Midnight Ridazz, a night bike riding group founded in 2004, is largely credited with the uptick in late-night biking in car-heavy Los Angeles. It draws as many as a few thousand riders for Crank Mob, its big annual ride usually held in May. But the organization now has rides practically every night of the week. Most attract between a handful and a few dozen riders. All have a jovial, laid-back approach. The group’s website allows anyone to post a ride they’d like to lead and there is usually an opportunity to grab a beer afterward.
Riding through the Los Angeles nightscape brings its own unique rewards. On a recent ride, roughly a dozen cyclists tentatively pedaled their way through the pitch black tunnels that crisscross underneath the city’s streets. Head lights showed the way through the darkened drainage channels. John, a cyclist and skateboarder who goes by the name Roadblock and is one of the founders of Midnight Ridazz, counted tunnels to the left and right, double-checking an old city map he had printed off the Internet to determine the group’s location. It was approaching midnight.
They explore some weird things, he said of the ride, laughing. When you are in the tunnels, he added, “you have no idea where you’re at because you can’t take a GPS so you’re kind of relying on these old city maps and counting the tunnels and then figuring out which way to turn.”
For others, night riding is about making themselves the spectacle. John Silva began posting a night ride in 2007 in the Southbay area, which runs along the coast southwest of Los Angeles. Each month he arranged a new costume theme — comic book characters, animals, etc. — and a barbecue to finish off the night. His monthly ride soon attracted more than 50 cyclists.
“What’s not to like about barbecuing in a park among the oak trees?” he said.
The Southbay Cruisers, as the group has become known, have since moved from costumes to occasionally lighting up their bikes. Silva and several other riders attach a battery-powered neon light, the Down Low Glow, to the bottom of their frames. Others simply wrap Christmas lights around the frame.
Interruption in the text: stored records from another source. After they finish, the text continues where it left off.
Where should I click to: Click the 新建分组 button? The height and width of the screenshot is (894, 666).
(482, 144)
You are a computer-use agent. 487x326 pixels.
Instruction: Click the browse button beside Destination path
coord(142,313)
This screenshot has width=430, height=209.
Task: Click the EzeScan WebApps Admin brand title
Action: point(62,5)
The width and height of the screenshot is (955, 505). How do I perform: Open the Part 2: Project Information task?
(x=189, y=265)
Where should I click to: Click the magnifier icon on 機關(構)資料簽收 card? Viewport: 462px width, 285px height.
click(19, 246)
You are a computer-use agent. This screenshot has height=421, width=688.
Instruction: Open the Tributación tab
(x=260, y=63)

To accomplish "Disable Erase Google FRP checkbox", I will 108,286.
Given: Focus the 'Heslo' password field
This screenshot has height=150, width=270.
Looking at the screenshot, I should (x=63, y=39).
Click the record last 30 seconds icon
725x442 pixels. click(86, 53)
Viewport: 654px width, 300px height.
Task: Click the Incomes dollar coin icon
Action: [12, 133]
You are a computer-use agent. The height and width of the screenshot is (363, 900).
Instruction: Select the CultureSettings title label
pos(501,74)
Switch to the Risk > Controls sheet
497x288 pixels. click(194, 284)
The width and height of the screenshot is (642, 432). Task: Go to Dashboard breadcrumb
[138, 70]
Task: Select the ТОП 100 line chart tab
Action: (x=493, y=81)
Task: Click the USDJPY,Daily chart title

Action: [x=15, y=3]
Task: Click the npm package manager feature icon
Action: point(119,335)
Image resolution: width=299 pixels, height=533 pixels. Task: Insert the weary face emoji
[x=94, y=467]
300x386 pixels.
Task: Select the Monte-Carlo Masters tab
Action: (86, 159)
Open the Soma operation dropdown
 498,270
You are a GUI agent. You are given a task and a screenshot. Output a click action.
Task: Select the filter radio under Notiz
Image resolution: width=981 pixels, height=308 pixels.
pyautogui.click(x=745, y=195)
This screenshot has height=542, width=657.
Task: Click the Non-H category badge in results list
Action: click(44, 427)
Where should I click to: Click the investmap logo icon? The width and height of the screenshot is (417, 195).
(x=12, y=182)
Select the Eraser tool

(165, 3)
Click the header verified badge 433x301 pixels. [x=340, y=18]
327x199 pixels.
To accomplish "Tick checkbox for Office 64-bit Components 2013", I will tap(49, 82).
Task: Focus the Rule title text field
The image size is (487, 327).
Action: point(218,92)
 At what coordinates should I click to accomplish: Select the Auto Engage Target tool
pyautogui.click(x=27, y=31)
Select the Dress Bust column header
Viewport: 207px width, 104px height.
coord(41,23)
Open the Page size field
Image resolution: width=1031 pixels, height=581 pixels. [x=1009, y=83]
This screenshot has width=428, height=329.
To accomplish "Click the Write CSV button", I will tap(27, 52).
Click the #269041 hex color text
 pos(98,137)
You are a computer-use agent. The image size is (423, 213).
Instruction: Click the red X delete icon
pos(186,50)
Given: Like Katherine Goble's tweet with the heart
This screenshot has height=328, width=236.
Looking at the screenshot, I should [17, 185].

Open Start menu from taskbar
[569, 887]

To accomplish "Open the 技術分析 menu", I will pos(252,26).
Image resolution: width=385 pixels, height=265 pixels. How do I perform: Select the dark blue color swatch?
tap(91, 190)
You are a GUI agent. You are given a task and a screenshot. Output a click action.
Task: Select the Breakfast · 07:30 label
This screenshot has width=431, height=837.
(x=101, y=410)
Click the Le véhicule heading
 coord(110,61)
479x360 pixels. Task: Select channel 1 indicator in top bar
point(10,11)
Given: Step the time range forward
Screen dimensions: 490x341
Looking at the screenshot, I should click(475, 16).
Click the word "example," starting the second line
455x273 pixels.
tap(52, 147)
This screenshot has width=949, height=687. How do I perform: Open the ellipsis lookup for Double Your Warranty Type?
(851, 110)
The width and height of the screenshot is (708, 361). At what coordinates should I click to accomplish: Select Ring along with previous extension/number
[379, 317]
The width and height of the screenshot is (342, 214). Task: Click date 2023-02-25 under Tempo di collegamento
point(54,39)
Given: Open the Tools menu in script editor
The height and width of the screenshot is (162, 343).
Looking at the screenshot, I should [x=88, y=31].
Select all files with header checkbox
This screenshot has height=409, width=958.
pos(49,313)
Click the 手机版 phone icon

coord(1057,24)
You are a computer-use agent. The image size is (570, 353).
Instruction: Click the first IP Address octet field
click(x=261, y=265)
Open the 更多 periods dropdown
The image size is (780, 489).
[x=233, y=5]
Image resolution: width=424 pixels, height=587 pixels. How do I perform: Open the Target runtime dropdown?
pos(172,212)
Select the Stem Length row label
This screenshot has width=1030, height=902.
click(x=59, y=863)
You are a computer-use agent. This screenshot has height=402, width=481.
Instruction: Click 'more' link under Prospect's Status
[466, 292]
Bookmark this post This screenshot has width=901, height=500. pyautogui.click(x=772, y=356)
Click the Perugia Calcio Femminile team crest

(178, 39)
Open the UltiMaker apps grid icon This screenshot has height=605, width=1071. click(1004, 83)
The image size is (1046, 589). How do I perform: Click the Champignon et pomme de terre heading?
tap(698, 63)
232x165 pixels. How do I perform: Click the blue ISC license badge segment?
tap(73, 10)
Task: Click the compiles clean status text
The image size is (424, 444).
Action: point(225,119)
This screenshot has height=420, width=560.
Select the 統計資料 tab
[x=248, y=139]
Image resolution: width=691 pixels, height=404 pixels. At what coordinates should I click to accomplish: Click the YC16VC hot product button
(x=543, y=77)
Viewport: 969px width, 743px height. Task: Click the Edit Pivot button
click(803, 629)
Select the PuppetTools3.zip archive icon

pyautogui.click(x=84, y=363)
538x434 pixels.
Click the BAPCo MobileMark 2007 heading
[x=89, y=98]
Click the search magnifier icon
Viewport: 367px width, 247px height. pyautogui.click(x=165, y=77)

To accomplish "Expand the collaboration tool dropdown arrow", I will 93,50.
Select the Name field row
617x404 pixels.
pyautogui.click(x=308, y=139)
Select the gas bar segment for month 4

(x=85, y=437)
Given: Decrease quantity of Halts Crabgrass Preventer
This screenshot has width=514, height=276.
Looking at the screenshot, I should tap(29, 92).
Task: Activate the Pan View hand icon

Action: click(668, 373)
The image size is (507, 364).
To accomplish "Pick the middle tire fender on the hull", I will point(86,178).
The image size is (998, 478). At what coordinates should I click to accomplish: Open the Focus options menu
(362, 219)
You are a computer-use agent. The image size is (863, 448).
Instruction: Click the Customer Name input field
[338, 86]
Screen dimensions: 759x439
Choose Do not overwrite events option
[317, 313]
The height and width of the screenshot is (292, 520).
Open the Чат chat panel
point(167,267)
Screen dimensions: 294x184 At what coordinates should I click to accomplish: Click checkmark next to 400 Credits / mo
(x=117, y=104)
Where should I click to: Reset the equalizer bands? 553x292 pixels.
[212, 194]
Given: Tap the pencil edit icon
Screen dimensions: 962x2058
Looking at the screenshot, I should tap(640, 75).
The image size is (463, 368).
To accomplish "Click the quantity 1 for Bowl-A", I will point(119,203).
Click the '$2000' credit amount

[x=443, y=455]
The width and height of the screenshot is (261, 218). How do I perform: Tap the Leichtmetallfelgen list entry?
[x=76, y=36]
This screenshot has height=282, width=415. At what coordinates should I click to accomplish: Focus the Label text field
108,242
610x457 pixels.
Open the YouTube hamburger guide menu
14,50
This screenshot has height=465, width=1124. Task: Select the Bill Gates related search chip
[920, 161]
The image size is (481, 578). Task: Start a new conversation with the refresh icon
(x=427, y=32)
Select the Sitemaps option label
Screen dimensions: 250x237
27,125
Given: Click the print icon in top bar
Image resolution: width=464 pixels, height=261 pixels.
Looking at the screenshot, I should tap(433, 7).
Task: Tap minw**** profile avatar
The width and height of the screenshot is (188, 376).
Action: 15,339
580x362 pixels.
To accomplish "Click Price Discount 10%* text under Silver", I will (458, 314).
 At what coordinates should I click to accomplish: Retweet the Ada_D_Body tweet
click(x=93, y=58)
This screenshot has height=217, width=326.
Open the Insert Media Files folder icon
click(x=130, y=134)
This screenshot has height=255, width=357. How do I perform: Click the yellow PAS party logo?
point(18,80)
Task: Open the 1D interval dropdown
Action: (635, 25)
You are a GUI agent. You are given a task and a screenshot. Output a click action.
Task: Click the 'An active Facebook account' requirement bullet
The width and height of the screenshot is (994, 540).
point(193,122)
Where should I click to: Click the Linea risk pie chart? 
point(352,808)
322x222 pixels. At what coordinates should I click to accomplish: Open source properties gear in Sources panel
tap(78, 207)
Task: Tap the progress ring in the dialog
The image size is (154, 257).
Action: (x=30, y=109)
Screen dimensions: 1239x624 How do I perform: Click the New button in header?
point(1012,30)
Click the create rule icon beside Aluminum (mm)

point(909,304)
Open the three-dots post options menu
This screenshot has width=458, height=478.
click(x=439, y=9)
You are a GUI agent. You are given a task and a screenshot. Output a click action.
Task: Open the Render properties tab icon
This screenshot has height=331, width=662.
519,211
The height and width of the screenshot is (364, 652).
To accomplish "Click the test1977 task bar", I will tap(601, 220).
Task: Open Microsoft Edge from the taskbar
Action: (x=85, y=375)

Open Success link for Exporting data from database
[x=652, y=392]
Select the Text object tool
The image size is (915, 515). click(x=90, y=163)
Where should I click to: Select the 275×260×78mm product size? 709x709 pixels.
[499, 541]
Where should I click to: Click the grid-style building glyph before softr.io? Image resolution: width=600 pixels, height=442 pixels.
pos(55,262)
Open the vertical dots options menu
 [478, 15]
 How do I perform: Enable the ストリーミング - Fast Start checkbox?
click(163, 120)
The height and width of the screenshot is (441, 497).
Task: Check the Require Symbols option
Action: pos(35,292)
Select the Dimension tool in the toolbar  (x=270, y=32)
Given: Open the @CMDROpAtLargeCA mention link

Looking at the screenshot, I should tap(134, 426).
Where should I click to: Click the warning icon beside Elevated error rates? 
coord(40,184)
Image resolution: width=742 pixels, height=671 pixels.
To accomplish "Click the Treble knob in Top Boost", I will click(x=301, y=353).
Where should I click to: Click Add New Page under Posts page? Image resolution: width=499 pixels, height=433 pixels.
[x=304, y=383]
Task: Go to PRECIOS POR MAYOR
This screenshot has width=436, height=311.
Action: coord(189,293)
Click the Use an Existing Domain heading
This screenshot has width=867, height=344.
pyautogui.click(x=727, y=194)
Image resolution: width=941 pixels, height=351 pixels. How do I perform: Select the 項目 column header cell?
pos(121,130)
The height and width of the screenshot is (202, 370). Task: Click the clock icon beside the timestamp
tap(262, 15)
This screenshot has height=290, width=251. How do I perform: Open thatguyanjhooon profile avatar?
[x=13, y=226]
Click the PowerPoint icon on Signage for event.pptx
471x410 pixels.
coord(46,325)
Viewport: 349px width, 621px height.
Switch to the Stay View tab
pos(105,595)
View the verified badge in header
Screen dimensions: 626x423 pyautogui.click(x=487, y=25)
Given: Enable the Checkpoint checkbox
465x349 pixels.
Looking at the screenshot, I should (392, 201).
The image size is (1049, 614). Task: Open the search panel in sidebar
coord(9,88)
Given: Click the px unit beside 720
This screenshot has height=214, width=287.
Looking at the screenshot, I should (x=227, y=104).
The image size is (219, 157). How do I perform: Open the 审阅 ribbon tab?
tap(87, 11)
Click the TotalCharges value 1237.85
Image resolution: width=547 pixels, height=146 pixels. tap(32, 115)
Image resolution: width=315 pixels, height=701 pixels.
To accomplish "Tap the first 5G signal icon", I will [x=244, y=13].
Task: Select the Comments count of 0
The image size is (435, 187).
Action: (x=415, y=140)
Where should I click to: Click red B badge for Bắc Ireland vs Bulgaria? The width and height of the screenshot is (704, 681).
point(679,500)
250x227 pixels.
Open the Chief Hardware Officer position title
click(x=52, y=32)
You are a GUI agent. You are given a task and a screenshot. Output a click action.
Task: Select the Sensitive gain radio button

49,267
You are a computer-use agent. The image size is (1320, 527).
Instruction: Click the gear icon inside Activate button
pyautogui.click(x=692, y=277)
Neon lights have become an increasing draw for night bikers around the country. The makers of the Down Low Glow have enough demand that they are developing a newer version of their light. Two industrial design students at Carnegie Mellon are also developing LED neon lights that fit around the rim of a bicycle’s tires.
But the beauty of seeing only flashing red lights against a dark canvas is enough for Brause, the ride leader in New York City. For a decade, he rode sweep, bringing up the rear, on the Central Park Moonlight Ride, another Time’s Up ride that exclusively explores a darkened Central Park. It’s the most popular of Time Up’s three monthly nighttime rides. The other explores Brooklyn’s Prospect Park. Over two decades, the Central Park ride has grown to a few hundred riders during the summer.
“Watching the string of blinkies in front of you is like watching this wonderful kinetic sculpture,” he said. “There’s an aesthetic to it that’s really a pleasure.”